§ **What to do**: In the passage on taxes and deficits, what did Mr. Reagan not want people to be able to do as governor?

I can give people tax cuts, heck, anyone can. Actually, I could just totally wipe out the income tax entirely, and skip all this gradualism. Of course, there would be a debt to pay, but we won't worry about that. Except, by just cutting to the chase, we would see the results, us, you and me, and not our children. The debt would fall due very quickly, in our own generation.
Mr. Reagan, as governor, sort of took that approach with taxes: he did not want people to be able to pay their taxes out of a payroll deduction, where the expense of taxes would not be so clearly seen and indeed, taxes could rise without a large annual impact, but only 1/12 the impact, taken monthly. Mr. Reagan said, no, the government should not anethsitize the public: government needs an awake and aware citizenry to keep its house in order. I agree. Let's just give the whole country away quickly, instead of piecemeal, and then perhaps the citizenry will awake to this pie in the sky plan that sometime, but not before this president is out of office, things will get better.
But I'm not going to do that. I am going to fund the programs this country and its citizens direly need, and I will reduce the deficits, a task not unlike cleaning out the Agean Stables thanks to 4 reckless years of giveaway. I will roll back the tax reductions that were given to the wealthiest of our citizenry, and indeed, I expect that I can do that largely without objection from those people. Indeed, many of the wealthiest people in this country are the most aware of what they owe to this country, that the peace and stability and health and safety of the citizenry, the lawfull nature of its society accounts for a large measure for their success and they do not begrudge paying what then can, grateful indeed that they can do this.

§ **Data listing**:
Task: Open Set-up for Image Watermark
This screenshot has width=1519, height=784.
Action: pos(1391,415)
--
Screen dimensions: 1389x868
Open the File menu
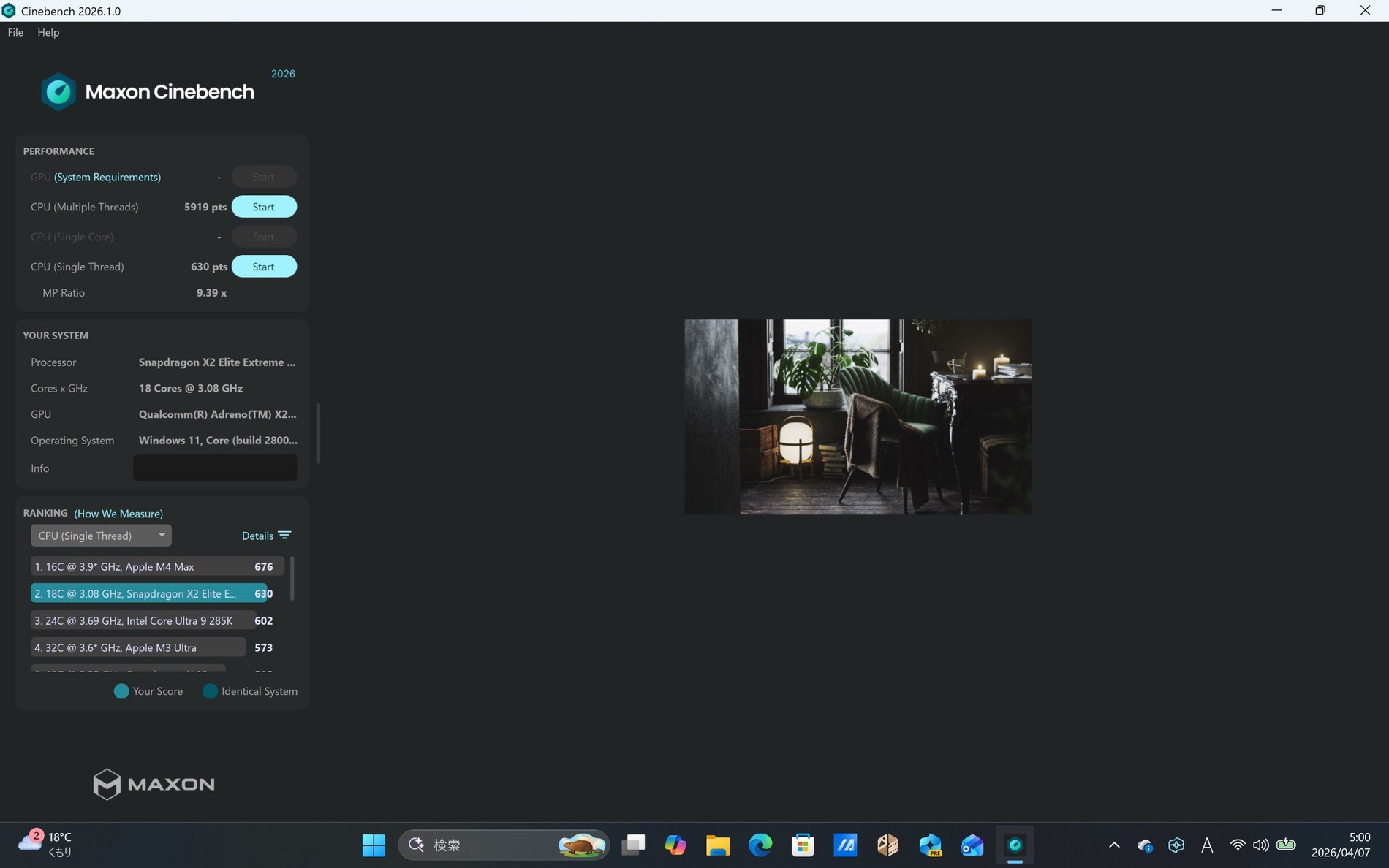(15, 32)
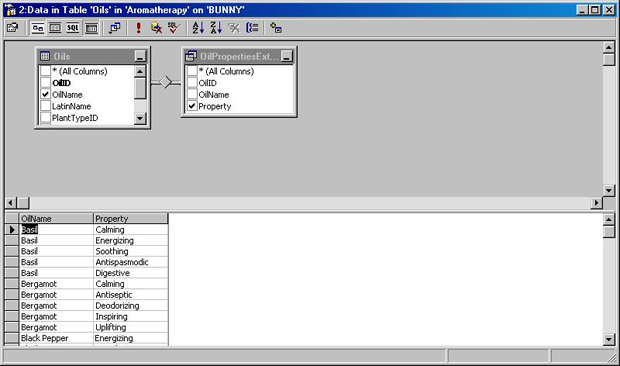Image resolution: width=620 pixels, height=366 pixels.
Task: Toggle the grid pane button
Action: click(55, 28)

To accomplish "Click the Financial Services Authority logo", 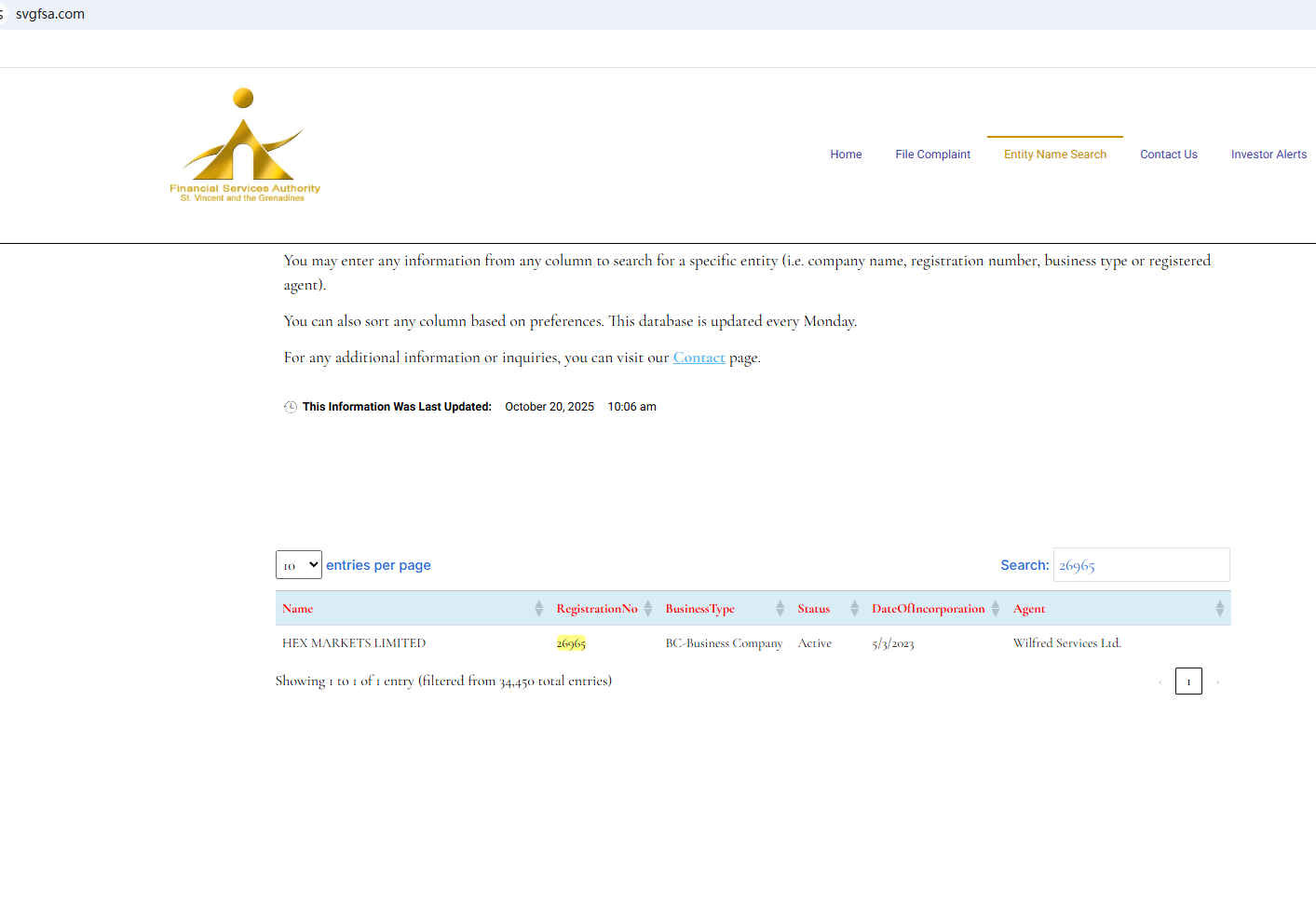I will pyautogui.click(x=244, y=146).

§ **Answer to this problem**: Pay their taxes through a payroll deduction.